Credit cards can become inactive for several reasons. If you haven’t used your credit card in several months, or years even, the credit card issuer may deactivate your credit card. Or, if you’ve fallen behind on your payments, your purchasing privileges may be suspended. Your credit card may have expired and you haven't received a new one.
The simplest way to clear up any question about whether your credit card is still active is to call your credit card issuer and ask. Call the number on the back of your credit card to contact customer service and the customer service representative will be able to give you the status of your account.
If, for some reason, you don’t want to call customer service, you can test your credit card’s status by using it to make a purchase. A declined card would be a sign that your card is no longer active.
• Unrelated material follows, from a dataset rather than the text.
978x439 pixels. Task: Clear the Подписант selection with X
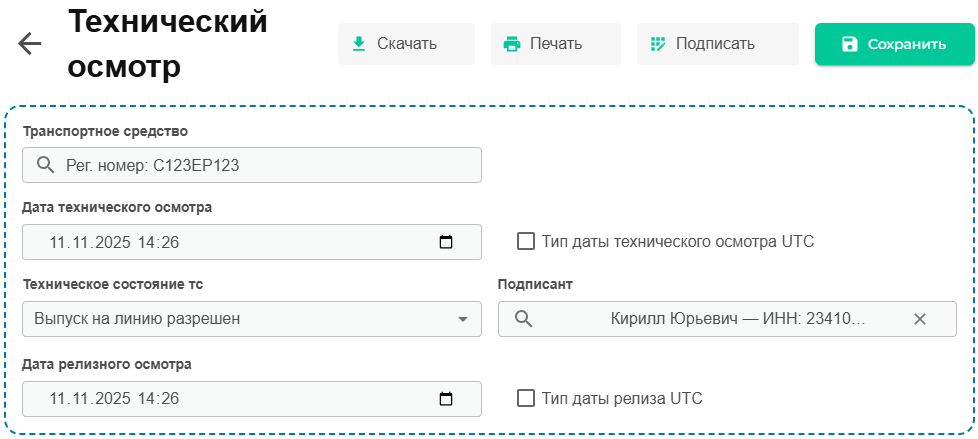(x=920, y=319)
However, it’s wise to carry a backup payment method in your wallet just in case your suspicions about an inactive credit card are true.
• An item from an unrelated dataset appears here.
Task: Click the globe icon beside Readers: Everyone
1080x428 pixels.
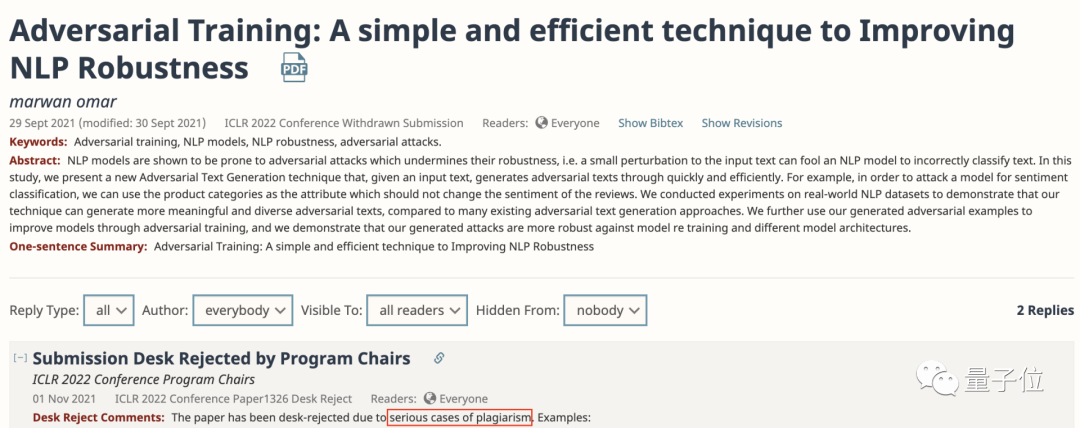Action: (x=541, y=123)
What if you lost or misplaced the credit card a long time ago and you don't remember the credit card number? You can get the card issuer’s number from their website and give them your social security number to locate your account. (Make sure you're at the correct website before giving out your personal information.) The card issuer can send you a replacement credit card if your account is still active.
Finally, your credit report can give you an idea about your credit card status. Credit card issuers generally report credit card status to the credit bureaus throughout the month. If your credit card is closed, your credit report will probably reflect that. It won't, however, tell you why your account was closed. You'll have to contact your former credit card issuer to get that information.
Some inactive credit cards can be reactivated by just calling your credit card issuer an asking. You may have to catch up on a delinquent balance before you'll be allowed to use your credit card again. Unfortunately, if your card is completely closed, you may not be able to open it up again, especially if it was closed because of a delinquency.